--- Task statement ---
Return all of the data below verbatim and exclude every picture.

(Data entries)
+ + + +

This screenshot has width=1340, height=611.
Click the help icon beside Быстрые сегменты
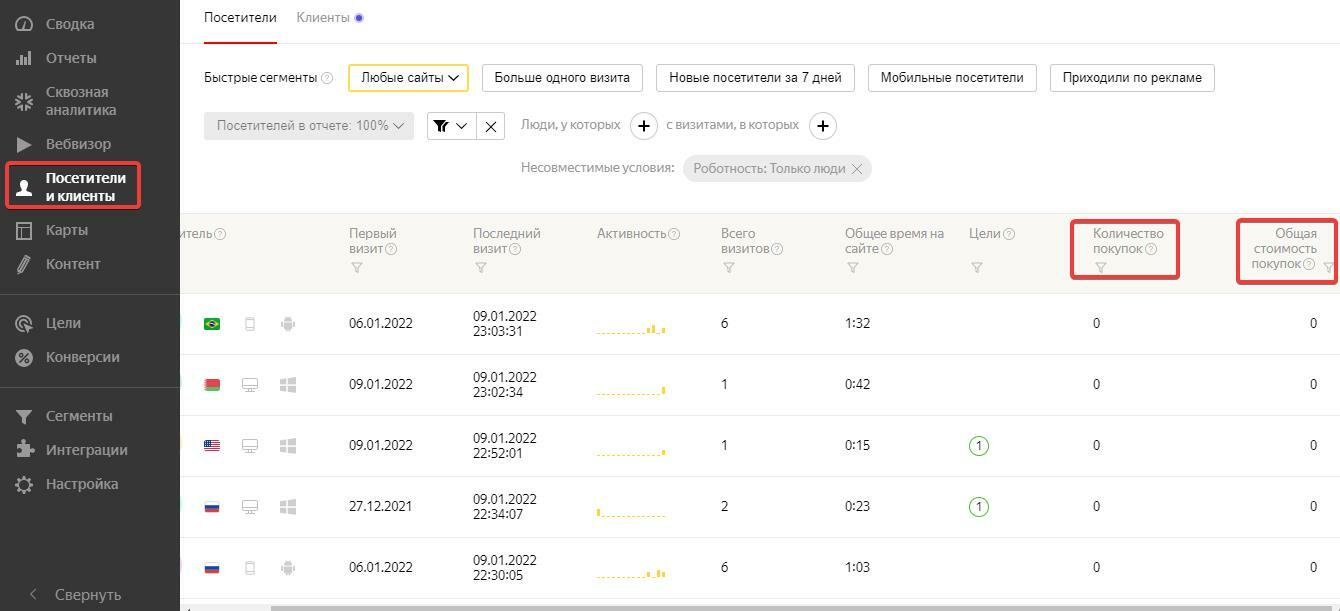(x=327, y=78)
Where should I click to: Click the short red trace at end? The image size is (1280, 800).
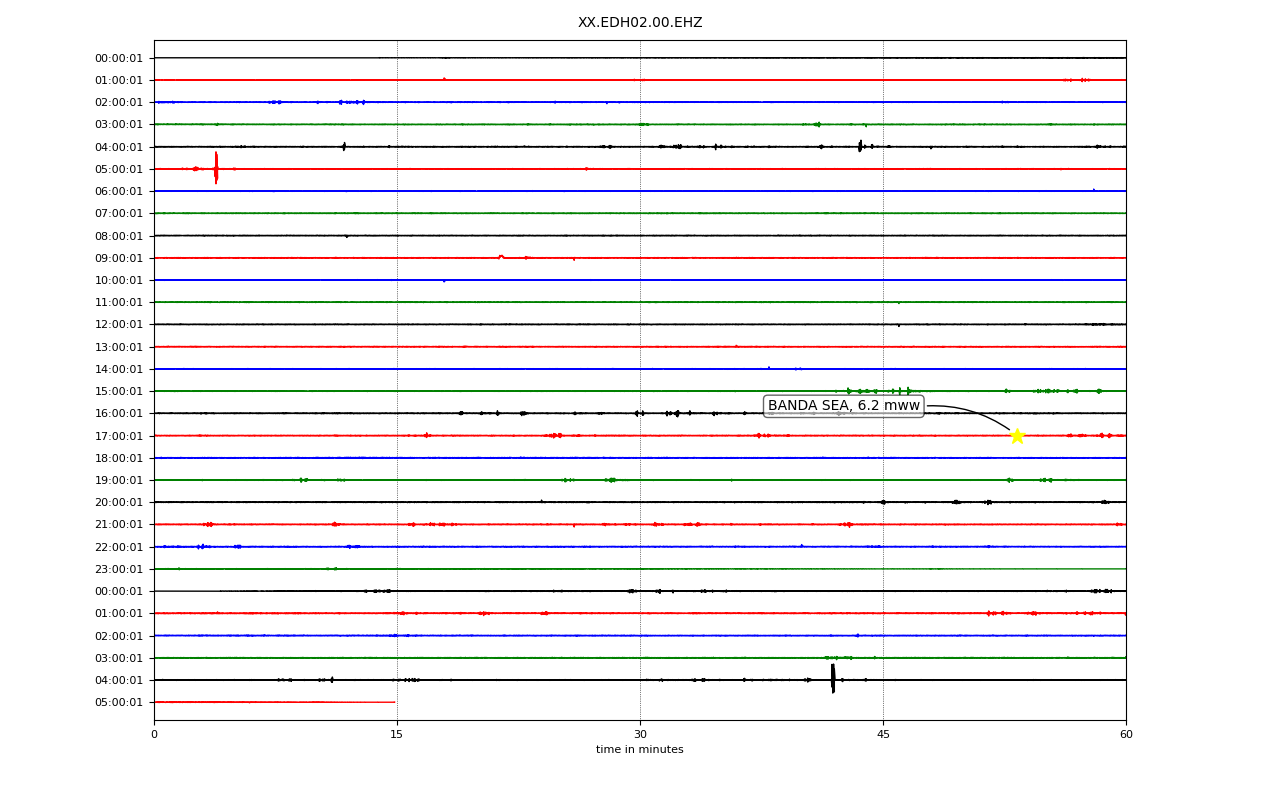click(275, 702)
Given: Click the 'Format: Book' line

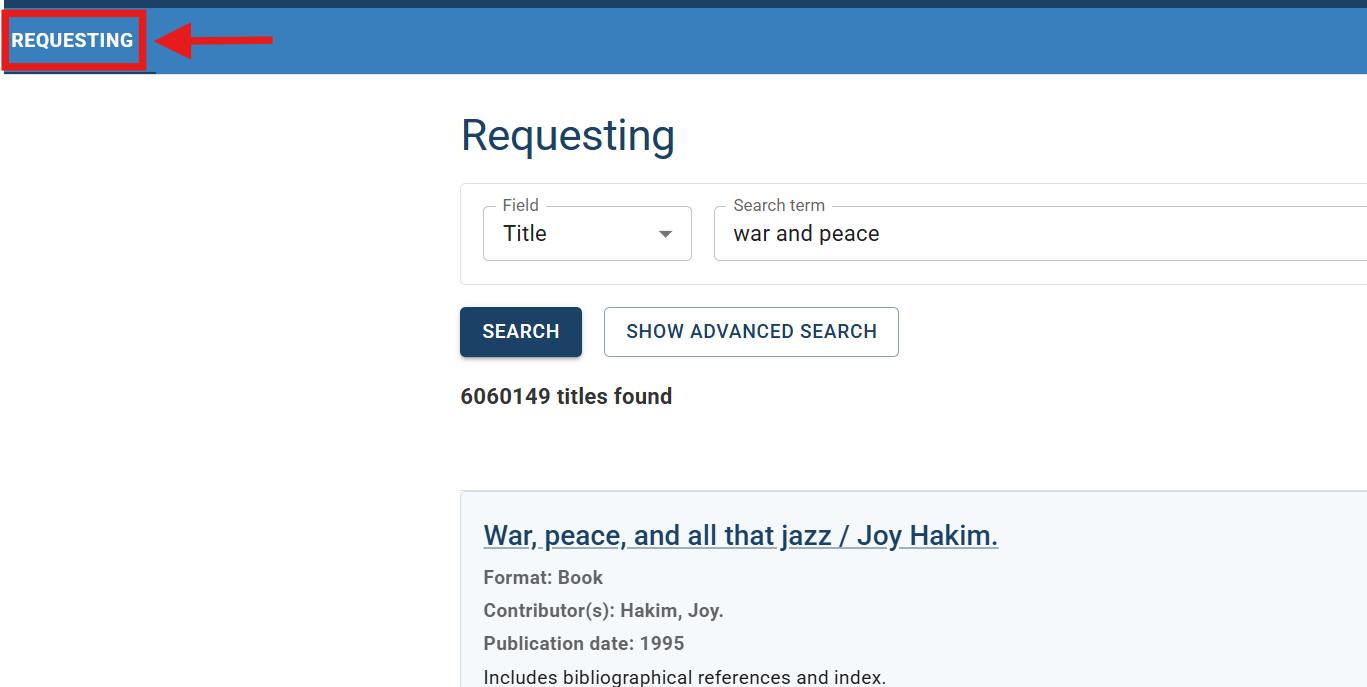Looking at the screenshot, I should click(543, 578).
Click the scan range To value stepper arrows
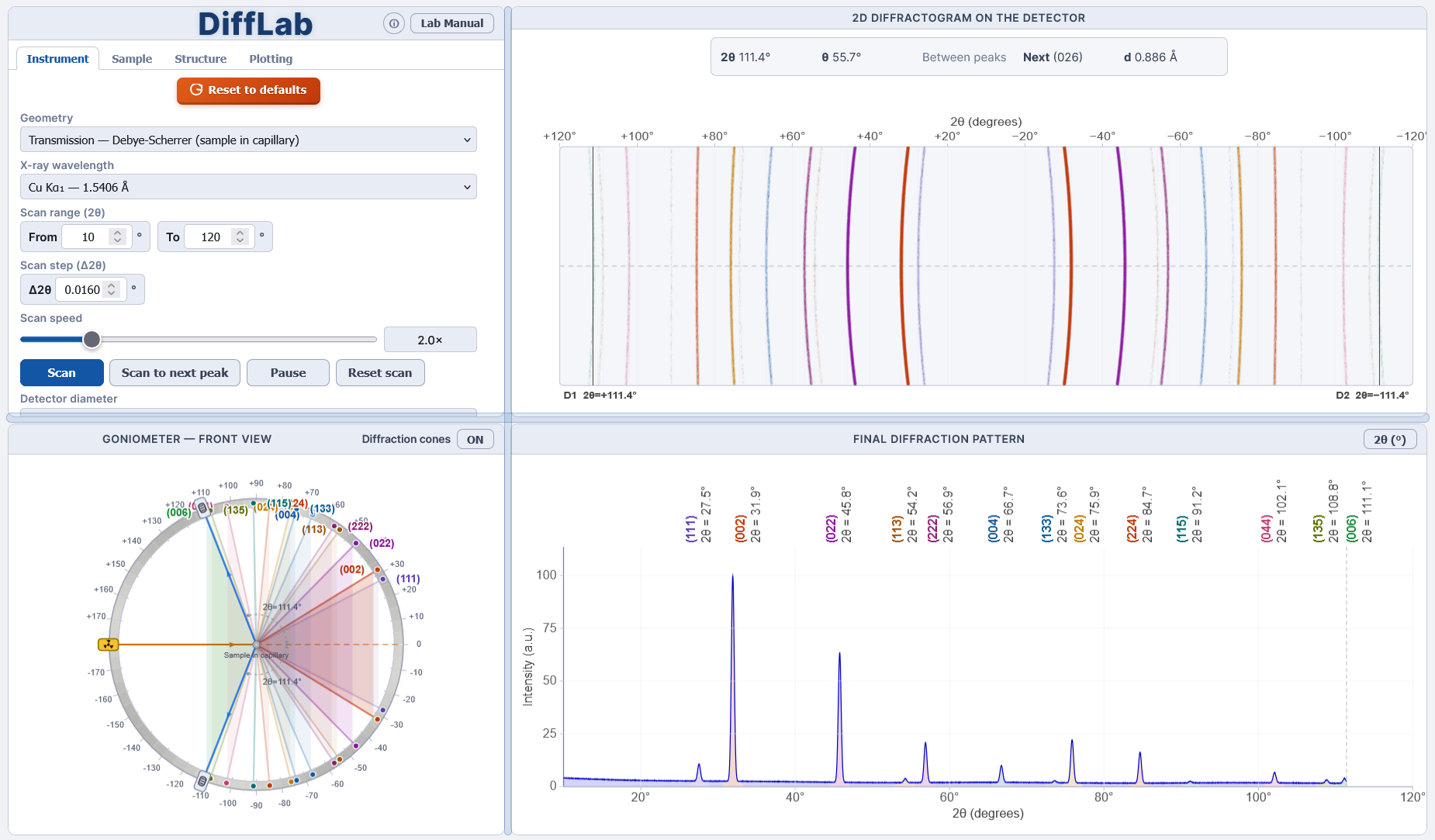The image size is (1435, 840). pos(240,237)
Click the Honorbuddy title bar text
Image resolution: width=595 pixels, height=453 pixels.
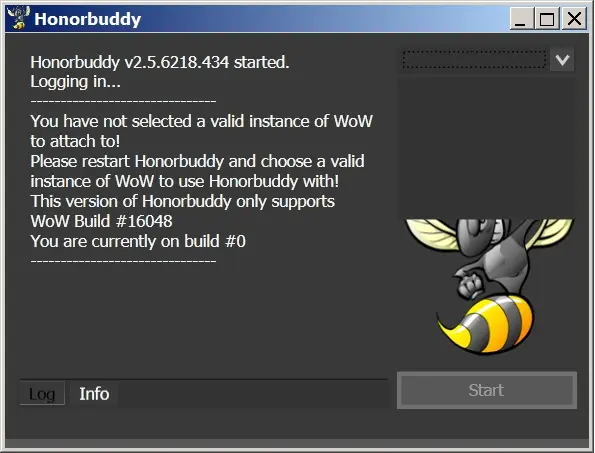88,19
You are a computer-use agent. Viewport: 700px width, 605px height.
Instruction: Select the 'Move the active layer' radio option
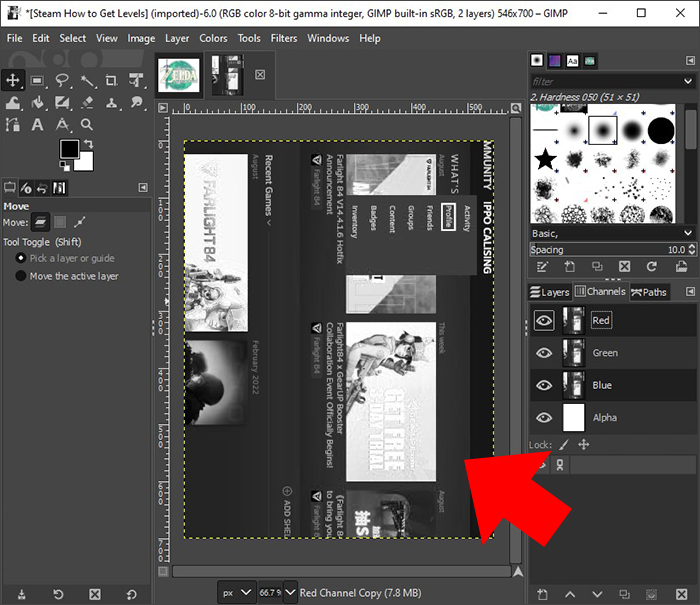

+ + + +

--- Exercise result ---
This screenshot has width=1340, height=611.
Click the help icon beside Быстрые сегменты
(x=327, y=78)
Where should I click to: Click the short red trace at end? The image size is (1280, 800).
click(275, 702)
Given: Click the 'Format: Book' line

Looking at the screenshot, I should click(543, 578).
Click the scan range To value stepper arrows
The image size is (1435, 840). pos(240,237)
Click the Honorbuddy title bar text
Image resolution: width=595 pixels, height=453 pixels.
88,19
You are a computer-use agent. Viewport: 700px width, 605px height.
Instruction: Select the 'Move the active layer' radio option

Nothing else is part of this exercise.